The incident that triggered these actions involved an Alaska Airlines flight from Portland to Ontario, where an unused emergency exit door blew out at 16,000 feet. Following this event, the FAA expanded its inspection scope to include an older 737-900ER model, which shares the same door design. United, with 136 of these jets in its fleet, will conduct visual inspections as advised by the FAA.
The FAA emphasized prioritizing safety over speed in returning these aircraft to service. While the newer 737 Max 9s face grounding, the older 737-900ER models, having logged 11 million hours of operation without a similar incident, are not subject to immediate grounding during inspections.

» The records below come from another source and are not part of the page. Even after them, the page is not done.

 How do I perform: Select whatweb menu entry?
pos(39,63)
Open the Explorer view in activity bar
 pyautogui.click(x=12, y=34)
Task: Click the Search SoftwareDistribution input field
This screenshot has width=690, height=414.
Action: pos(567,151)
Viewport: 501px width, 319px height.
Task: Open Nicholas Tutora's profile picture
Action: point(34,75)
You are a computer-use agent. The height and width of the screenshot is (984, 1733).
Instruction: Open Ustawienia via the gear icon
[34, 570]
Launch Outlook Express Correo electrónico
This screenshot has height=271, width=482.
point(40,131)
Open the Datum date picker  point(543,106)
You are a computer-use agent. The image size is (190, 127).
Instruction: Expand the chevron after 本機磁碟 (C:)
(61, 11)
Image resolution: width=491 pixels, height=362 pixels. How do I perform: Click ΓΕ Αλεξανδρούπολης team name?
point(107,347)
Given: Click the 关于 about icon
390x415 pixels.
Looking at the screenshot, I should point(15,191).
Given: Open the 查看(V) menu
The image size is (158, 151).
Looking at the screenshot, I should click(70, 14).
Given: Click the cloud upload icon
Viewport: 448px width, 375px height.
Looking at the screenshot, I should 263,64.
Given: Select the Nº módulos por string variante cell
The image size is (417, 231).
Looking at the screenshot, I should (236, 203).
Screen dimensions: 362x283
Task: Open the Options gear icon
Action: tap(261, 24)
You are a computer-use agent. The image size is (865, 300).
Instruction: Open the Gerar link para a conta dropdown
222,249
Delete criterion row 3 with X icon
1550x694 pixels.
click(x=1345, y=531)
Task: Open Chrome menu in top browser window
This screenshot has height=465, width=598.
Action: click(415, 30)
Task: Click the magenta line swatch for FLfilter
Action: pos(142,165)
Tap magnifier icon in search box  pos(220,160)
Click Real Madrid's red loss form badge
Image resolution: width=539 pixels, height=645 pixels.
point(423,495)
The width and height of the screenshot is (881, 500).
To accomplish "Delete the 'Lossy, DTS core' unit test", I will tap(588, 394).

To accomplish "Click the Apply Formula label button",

Boeing responded by committing to enhance inspection quality in its manufacturing processes. United Airlines, in its recent financial report, disclosed flat pre-tax profits of $3.4 billion for the entire year of 2023. The airline is expected to provide further updates on safety inspections during a call with analysts and investors. Both Alaska Airlines and Boeing are scheduled to release their financial results in the coming weeks.